WHAT THE TASK ASKS: Extract every line between the one with "This screenshot has width=1200, height=442." and the end of the entries, both included, word for word and free of pictures.

RECORD EXCERPTS:
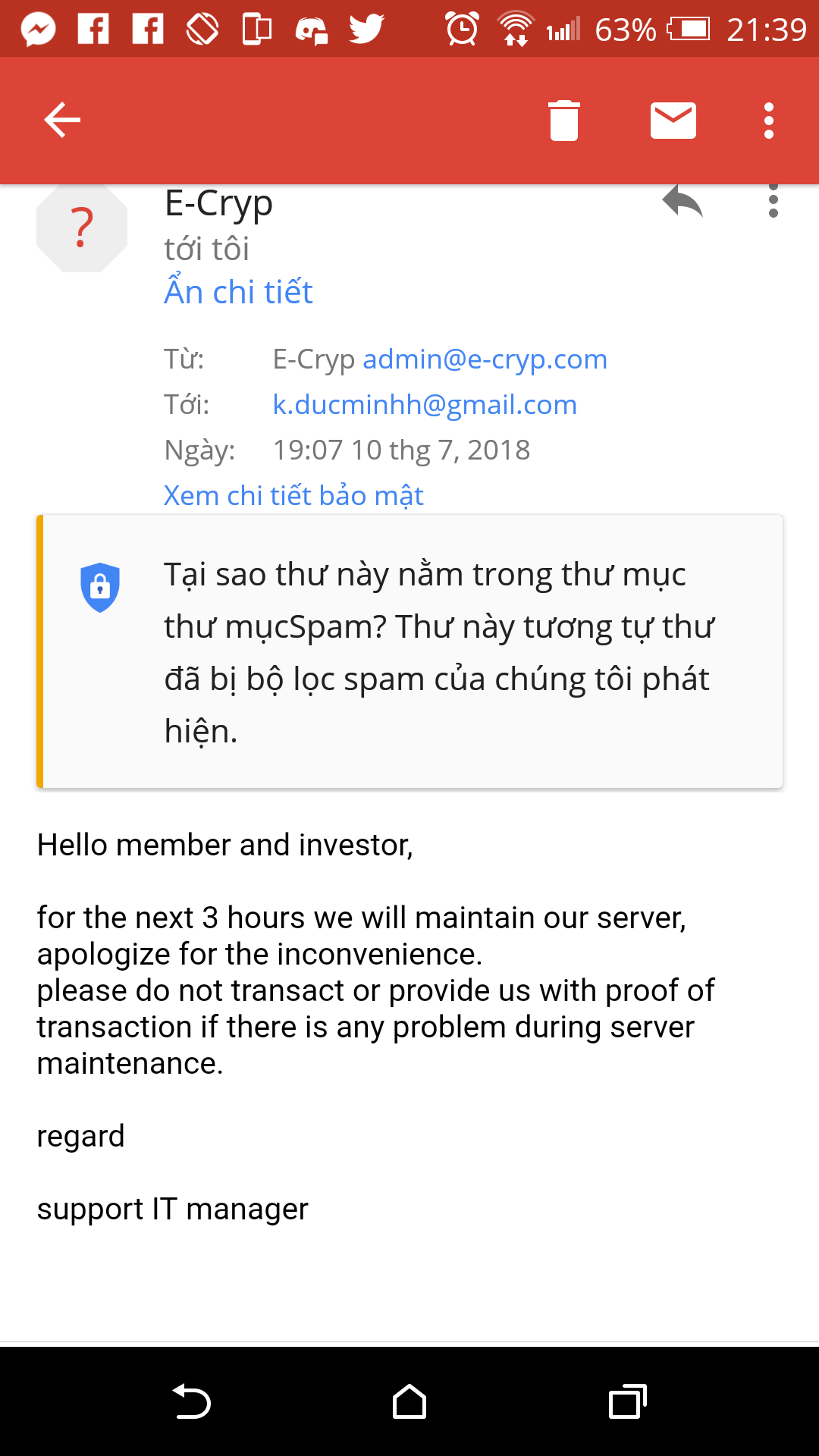Delete this email with trash icon
This screenshot has width=819, height=1456.
pos(564,121)
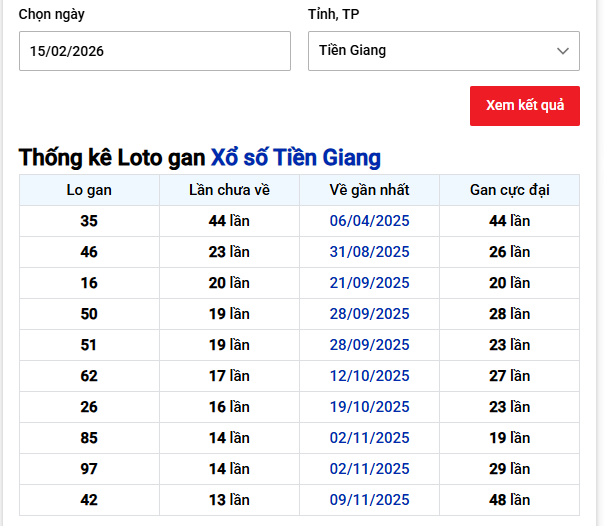
Task: Open the Tiền Giang province dropdown
Action: coord(442,51)
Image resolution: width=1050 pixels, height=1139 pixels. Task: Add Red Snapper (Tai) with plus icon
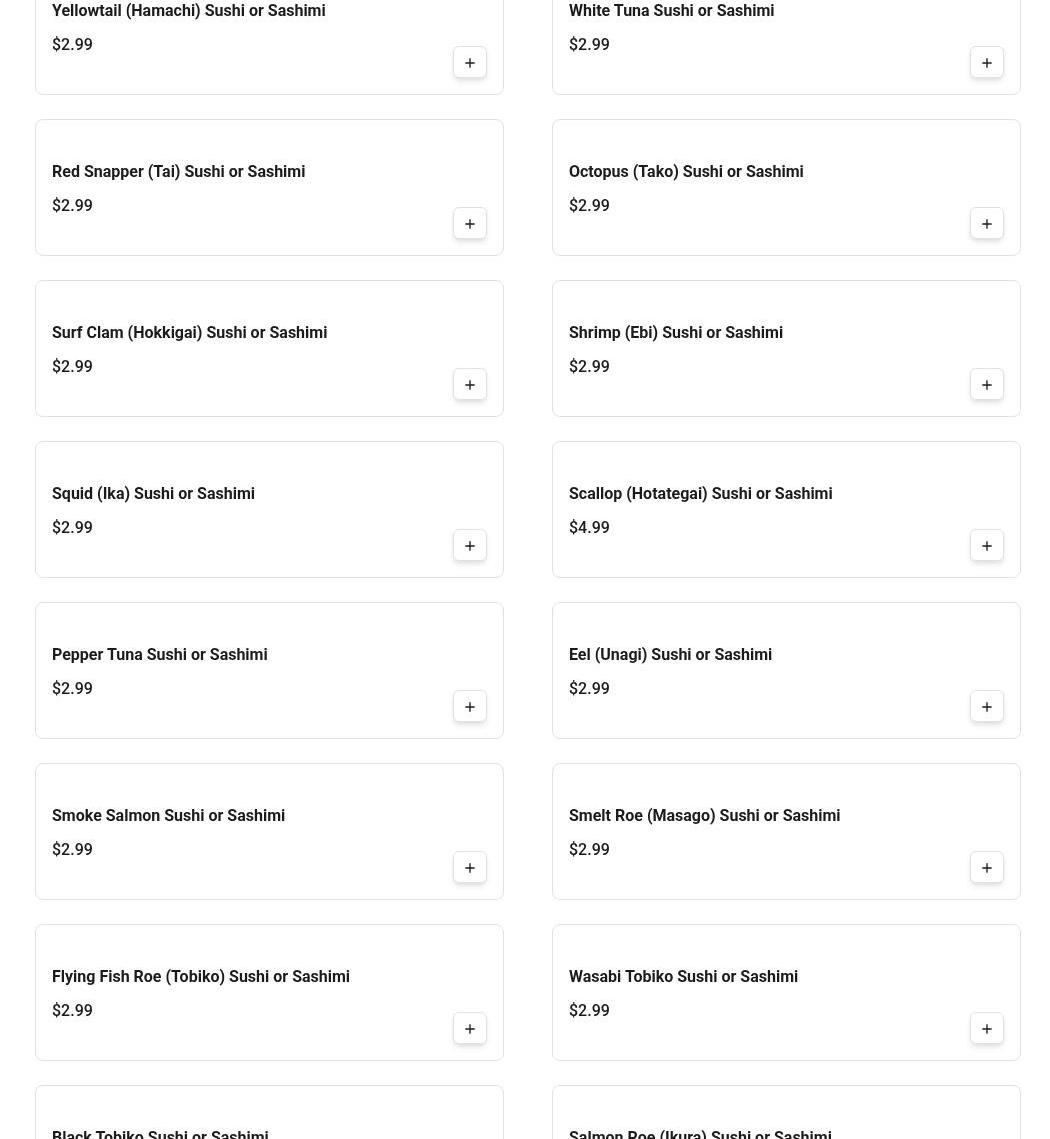click(469, 224)
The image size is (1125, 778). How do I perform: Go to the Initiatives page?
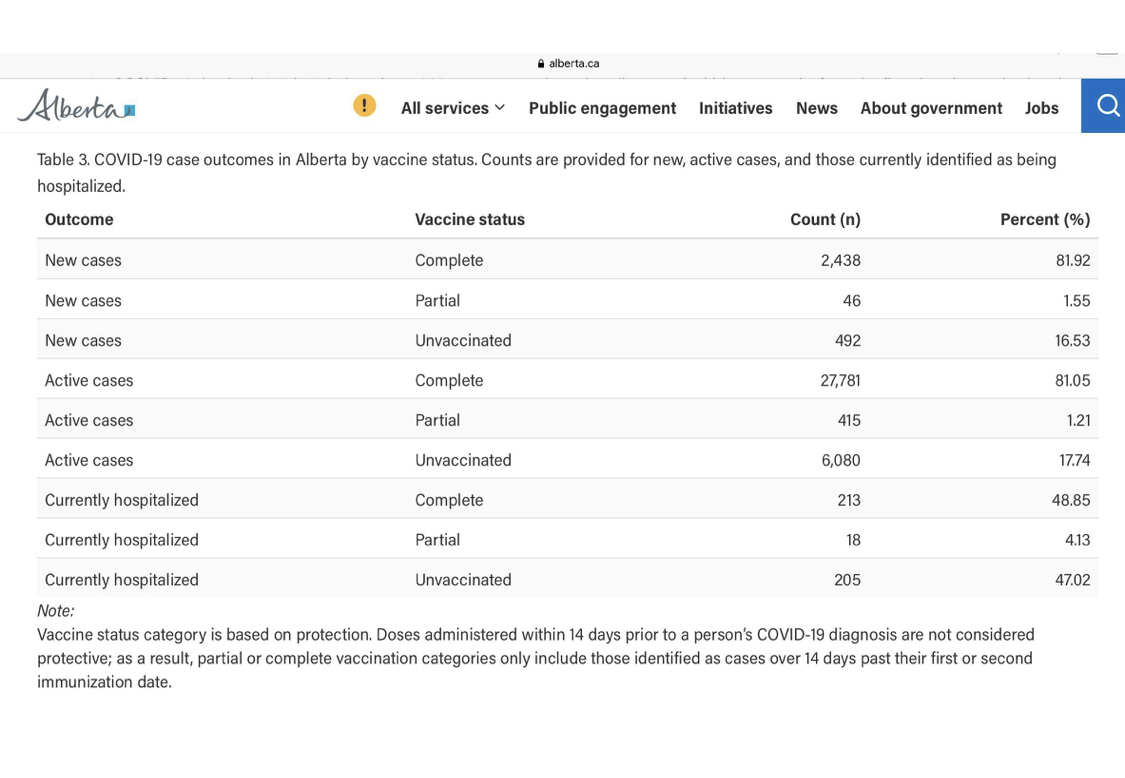coord(735,108)
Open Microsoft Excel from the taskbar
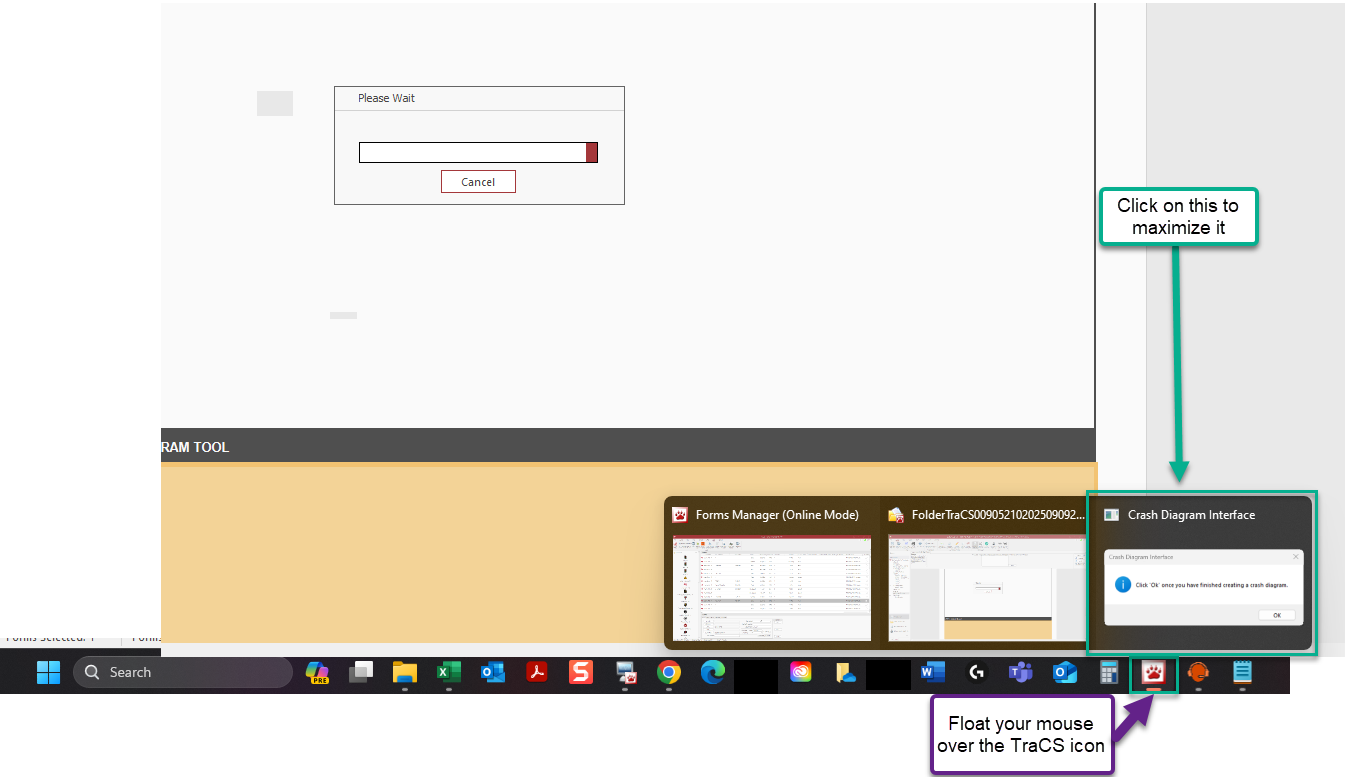 449,672
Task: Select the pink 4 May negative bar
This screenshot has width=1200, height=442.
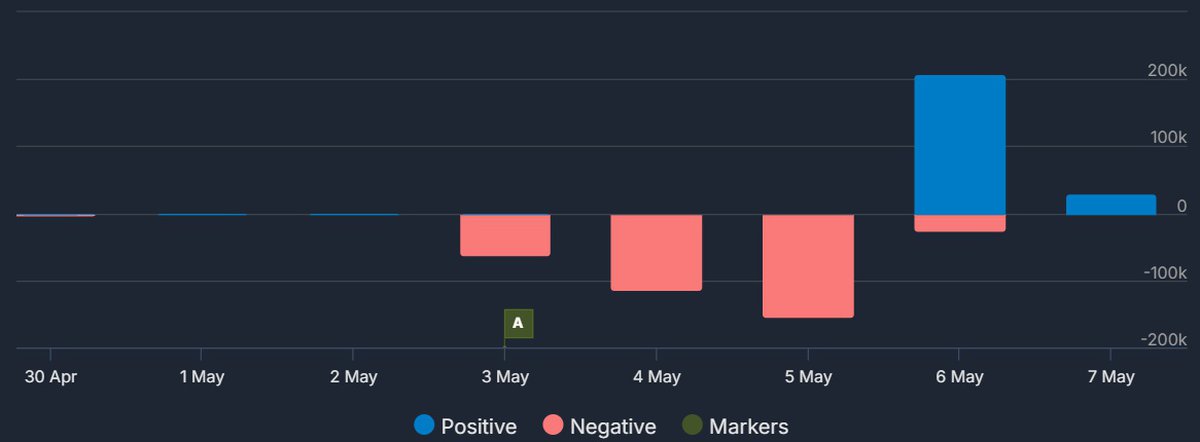Action: click(x=656, y=252)
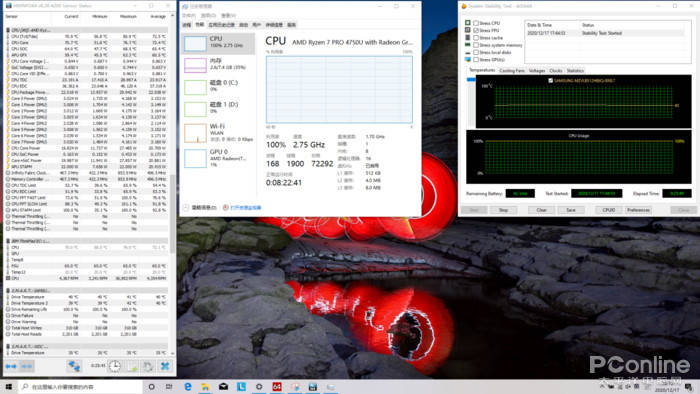Select Wi-Fi item in Task Manager sidebar
The image size is (700, 394).
click(x=219, y=133)
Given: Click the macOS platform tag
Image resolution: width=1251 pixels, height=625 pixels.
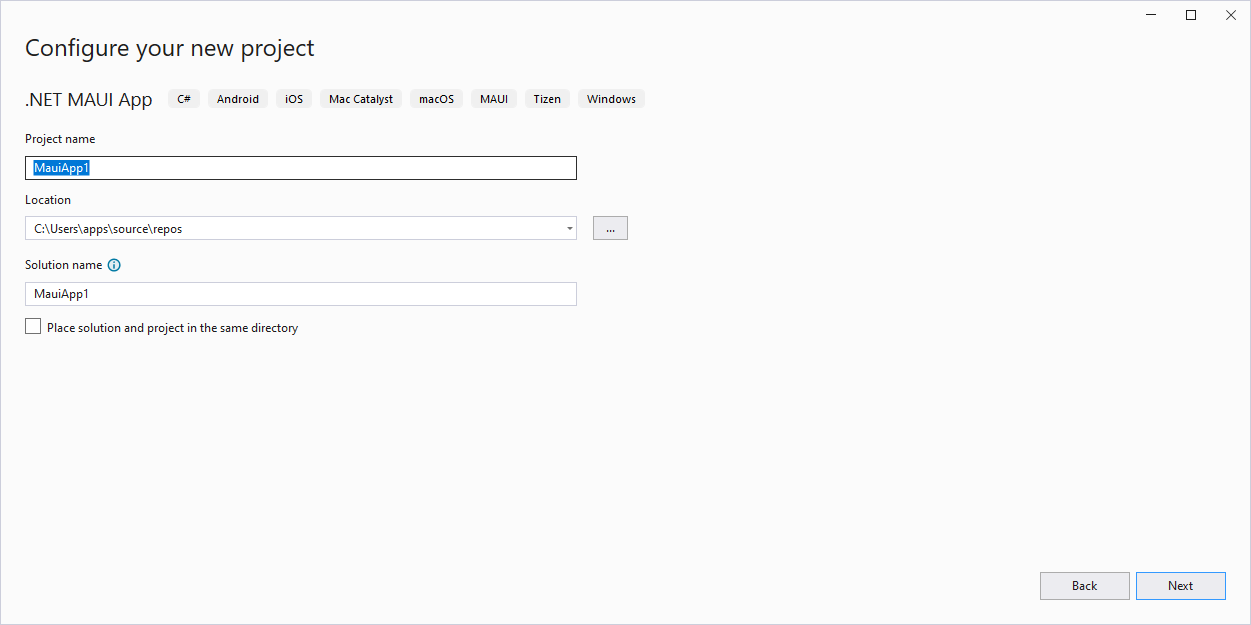Looking at the screenshot, I should [x=436, y=99].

RESULT:
This screenshot has width=1200, height=442.
Action: click(x=656, y=252)
Select Wi-Fi item in Task Manager sidebar
The image size is (700, 394).
click(x=219, y=133)
Given: Click the macOS platform tag
Image resolution: width=1251 pixels, height=625 pixels.
Looking at the screenshot, I should [x=436, y=99].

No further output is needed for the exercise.